To maximize $P_D$ for a given $P_{FA}=a $ , decide $H_1$ if:

$L(x)=\frac{p(x;H_1)}{p(x;H_0)} > \gamma$

where the threshold $\gamma$ is found from:

$P_{FA}=\int_{\{x:L(x)>\gamma \}} p(x;H_0)dx = \alpha$

$L(x)$ is the likelihood ratio , and comparing $L(x)$ to a threshold is termed the likelihood ratio test.

Minimum Probability of Error

Condition: Priors $P(H_0), P(H_1)$

Assume that we know the prior probability $P(H_0)$ and $P(H_1)$, our goal is to minimize the probability of error $P_e $ :

$P_e=P(H_0|H_1)P(H_1)+P(H_1|H_0)P(H_0)$

It is a special case of Bayes Risk.
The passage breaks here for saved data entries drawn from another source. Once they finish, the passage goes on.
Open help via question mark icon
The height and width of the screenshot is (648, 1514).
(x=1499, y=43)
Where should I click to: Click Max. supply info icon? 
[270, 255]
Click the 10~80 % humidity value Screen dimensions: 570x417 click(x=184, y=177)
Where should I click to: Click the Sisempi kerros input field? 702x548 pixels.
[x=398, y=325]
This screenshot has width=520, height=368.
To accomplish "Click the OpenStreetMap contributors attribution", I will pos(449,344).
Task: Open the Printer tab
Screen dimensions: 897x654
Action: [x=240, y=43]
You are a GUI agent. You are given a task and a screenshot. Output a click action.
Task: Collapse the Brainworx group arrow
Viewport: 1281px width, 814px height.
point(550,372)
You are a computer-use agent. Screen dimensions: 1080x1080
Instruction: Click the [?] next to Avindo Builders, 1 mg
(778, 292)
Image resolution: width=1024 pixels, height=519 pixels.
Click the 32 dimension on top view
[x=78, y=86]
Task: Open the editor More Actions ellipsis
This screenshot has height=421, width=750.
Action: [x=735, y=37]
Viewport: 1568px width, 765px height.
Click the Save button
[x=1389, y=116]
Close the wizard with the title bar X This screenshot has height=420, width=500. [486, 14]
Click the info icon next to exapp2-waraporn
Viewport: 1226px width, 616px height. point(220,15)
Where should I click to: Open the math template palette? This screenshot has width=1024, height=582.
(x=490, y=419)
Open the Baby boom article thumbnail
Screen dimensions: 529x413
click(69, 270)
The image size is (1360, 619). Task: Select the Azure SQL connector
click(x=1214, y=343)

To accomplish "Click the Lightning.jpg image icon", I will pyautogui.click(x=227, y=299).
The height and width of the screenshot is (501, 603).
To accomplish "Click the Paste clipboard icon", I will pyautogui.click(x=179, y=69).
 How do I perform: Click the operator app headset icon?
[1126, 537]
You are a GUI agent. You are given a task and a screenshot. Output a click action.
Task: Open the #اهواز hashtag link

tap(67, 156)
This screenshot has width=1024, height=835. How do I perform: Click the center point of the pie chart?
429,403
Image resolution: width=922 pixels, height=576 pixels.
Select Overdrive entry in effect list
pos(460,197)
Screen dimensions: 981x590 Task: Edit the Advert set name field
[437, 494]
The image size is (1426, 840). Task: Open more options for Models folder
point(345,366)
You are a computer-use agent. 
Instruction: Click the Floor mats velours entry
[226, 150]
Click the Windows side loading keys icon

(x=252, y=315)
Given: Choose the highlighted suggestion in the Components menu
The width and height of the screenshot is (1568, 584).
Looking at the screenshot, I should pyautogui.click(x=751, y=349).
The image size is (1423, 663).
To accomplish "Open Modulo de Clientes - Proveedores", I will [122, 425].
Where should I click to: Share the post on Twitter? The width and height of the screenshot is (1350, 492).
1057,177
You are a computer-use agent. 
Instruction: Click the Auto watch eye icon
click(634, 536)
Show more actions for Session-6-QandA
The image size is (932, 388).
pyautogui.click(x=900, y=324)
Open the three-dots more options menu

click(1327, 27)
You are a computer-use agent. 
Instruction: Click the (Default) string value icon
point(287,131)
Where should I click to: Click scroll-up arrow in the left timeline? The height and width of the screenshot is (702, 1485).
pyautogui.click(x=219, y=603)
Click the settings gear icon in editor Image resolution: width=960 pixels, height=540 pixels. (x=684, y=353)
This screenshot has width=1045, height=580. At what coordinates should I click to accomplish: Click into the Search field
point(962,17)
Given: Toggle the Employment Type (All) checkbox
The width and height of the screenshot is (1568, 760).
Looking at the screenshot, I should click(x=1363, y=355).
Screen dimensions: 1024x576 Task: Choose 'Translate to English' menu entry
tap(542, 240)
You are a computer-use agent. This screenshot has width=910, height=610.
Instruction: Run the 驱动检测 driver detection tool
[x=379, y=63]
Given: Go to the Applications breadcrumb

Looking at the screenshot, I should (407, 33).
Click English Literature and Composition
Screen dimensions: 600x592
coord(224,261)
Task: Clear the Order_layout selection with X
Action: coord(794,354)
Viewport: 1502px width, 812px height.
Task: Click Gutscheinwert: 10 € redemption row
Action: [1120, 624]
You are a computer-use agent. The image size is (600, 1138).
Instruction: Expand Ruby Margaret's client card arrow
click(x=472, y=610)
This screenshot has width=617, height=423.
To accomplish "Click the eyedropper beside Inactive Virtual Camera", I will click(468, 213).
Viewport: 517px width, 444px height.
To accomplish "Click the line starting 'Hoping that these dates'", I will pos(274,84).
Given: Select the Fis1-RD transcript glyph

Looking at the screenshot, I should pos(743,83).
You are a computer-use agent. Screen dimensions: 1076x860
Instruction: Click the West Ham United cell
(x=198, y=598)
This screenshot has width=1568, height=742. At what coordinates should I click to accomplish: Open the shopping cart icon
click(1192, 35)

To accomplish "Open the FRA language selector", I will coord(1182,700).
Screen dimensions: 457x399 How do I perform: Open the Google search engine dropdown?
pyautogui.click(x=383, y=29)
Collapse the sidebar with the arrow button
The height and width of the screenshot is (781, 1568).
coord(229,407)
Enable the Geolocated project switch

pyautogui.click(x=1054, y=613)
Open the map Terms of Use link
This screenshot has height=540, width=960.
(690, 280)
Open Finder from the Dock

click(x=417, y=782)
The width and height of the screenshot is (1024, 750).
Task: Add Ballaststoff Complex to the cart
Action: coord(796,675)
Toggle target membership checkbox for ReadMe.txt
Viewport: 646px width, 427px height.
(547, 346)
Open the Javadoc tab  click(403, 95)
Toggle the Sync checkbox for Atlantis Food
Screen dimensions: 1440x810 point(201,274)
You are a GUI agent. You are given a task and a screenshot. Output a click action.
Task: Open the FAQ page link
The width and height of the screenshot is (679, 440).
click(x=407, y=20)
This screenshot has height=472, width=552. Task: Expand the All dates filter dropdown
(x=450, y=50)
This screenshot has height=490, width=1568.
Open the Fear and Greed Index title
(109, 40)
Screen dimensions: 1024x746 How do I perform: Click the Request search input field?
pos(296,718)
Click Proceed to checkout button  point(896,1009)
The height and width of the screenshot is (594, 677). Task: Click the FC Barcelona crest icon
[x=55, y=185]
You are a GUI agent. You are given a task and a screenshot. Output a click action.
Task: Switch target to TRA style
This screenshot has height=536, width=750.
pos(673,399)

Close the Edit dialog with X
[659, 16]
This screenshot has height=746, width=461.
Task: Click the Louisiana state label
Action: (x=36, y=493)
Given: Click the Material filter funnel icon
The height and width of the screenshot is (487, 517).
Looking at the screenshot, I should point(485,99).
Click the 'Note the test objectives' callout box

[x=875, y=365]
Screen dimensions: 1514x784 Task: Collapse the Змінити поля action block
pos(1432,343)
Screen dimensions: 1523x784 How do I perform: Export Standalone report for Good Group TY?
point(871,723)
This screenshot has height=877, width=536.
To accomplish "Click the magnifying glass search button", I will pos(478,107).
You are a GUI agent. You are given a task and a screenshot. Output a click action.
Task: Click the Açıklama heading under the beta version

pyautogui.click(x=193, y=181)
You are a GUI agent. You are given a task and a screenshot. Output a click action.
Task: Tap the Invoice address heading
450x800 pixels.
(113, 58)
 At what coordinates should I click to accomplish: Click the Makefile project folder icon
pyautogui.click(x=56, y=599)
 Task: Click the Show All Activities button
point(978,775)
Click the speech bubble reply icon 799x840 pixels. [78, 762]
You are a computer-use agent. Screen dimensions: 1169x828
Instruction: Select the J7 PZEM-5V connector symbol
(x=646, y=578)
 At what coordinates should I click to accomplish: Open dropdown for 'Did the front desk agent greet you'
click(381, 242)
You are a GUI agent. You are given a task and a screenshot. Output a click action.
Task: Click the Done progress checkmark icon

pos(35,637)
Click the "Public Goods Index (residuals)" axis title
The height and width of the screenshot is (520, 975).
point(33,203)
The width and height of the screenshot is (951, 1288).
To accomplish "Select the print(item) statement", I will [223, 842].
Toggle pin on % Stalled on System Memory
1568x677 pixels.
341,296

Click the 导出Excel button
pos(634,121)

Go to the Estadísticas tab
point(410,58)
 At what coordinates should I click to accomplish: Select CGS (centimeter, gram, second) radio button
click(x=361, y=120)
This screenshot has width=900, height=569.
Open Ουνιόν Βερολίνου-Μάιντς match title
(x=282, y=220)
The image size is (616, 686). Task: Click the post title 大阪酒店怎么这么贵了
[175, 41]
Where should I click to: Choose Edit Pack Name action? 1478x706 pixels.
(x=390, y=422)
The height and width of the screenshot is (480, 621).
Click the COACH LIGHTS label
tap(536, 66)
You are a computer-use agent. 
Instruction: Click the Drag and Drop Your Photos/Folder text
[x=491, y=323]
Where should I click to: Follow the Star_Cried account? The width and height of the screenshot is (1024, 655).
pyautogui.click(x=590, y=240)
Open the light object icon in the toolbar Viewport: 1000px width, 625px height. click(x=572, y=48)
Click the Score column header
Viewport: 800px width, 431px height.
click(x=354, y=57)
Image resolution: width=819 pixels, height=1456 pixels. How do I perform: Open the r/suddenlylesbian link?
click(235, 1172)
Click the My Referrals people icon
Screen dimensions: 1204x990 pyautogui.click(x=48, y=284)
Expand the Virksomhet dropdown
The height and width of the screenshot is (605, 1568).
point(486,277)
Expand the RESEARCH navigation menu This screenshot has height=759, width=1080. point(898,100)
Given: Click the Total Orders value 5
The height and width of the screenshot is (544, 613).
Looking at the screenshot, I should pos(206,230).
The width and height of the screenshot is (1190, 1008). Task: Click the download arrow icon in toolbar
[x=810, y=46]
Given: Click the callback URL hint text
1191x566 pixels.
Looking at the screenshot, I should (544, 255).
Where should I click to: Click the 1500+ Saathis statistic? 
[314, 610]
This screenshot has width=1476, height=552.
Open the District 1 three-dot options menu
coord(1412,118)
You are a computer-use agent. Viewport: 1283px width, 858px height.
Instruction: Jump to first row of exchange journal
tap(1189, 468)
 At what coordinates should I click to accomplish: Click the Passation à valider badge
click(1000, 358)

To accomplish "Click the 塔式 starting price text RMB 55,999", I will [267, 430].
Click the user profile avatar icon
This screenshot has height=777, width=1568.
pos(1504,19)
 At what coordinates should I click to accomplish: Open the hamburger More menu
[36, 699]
So the estimator is to decide $H_{1}$ if:

$\frac{p(x|H_1)}{p(x|H_0)}>\frac{P(H_0)}{P(H_1)}=\gamma$

Bayes Risk

Condition: Priors $P(H_0), P(H_1)$ & Costs $C_{ij}$

Associate with each of the four detection possibilities a cost. $C_{ij}$ is the cost of deciding hypothesis $H_i$ when hypothesis $H_j$ is true.

$Bayes\ risk: R=E(C)=\sum_{i=0}^{1}{\sum_{j=0}^{1}{C_{ij} P(H_i|H_j) P(H_j)}}$

Under the assumption that $C_{10}>C_{00}$ , $C_{01}>C_{11}$ , the detector that minimizes the Bayes risk is to decide $H_{1}$ if:

$\frac{p(x|H_1)}{p(x|H_0)}>\frac{(C_{10}-C_{00})P(H_0)}{(C_{01}-C_{11})P(H_1)}=\gamma$

Minimax Hypothesis Testing

Condition: Costs $C_{ij}$

In general, no single decision rule minimizes the Bayes risk over all possible $P(H_{i/j})\in [0, 1]$. Our intention is to avoid possible huge risk so we try to minimize the maximum loss.

Minimax Hypothesis Testing Formulation:

$\mathop{min}_{}(\mathop{max}_{P(H_{i/j})}(R))$

1561529930748

“a” is the minimum Bayesian risk when $P(H_{1}) \in [0,1]$. Once we assume that the prior probability $P(H_1)=P_{1g}$, $P_{FA}$ and $P_M$ are known. and “a” will be reshaped as “b”, which may leads to huge risk when the exact $P_{1}$ is far different from $P_{1g}$.

Minimax Hypothesis Testing tends to assume that $P(H_1)=P_{1g}^{*}$.